Collection entries =
• • • •

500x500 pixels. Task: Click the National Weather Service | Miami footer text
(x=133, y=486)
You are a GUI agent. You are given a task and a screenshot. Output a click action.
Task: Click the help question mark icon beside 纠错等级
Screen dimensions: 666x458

• • • •

Task to carry out =
Change "screenshot" to "screen capture" wherever it occurs in the material above, and leave every other part of the lines untouched.

Written reply =
500x500 pixels. Task: Click the National Weather Service | Miami footer text
(x=133, y=486)
You are a GUI agent. You are given a task and a screen capture. Output a click action.
Task: Click the help question mark icon beside 纠错等级
Screen dimensions: 666x458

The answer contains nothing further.